*Data extracts*.
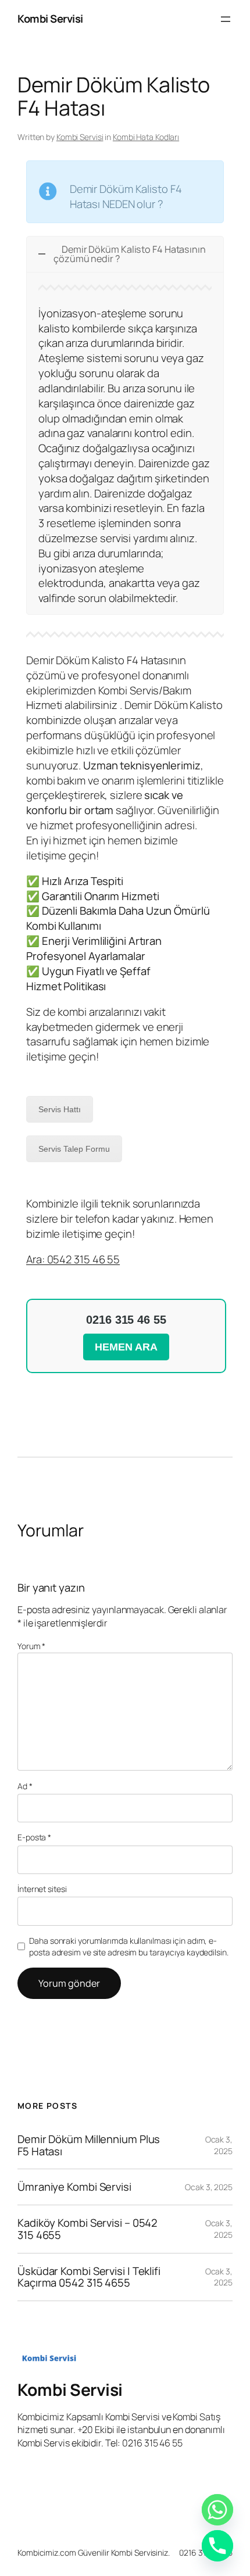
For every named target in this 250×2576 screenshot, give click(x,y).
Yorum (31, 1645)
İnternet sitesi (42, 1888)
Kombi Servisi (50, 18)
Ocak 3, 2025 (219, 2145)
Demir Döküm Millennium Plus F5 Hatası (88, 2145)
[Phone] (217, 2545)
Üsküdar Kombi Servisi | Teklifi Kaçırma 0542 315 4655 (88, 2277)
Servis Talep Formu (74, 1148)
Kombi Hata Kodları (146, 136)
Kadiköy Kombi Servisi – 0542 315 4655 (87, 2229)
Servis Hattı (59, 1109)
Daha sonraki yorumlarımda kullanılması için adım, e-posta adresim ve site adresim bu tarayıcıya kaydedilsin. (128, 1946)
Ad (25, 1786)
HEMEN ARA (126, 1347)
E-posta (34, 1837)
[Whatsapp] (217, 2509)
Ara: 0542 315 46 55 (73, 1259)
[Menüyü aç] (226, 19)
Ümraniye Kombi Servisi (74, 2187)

*Work item*. Only a number should be given in reply: how many lines in the entries above hold "posta".

*Exercise output*. 2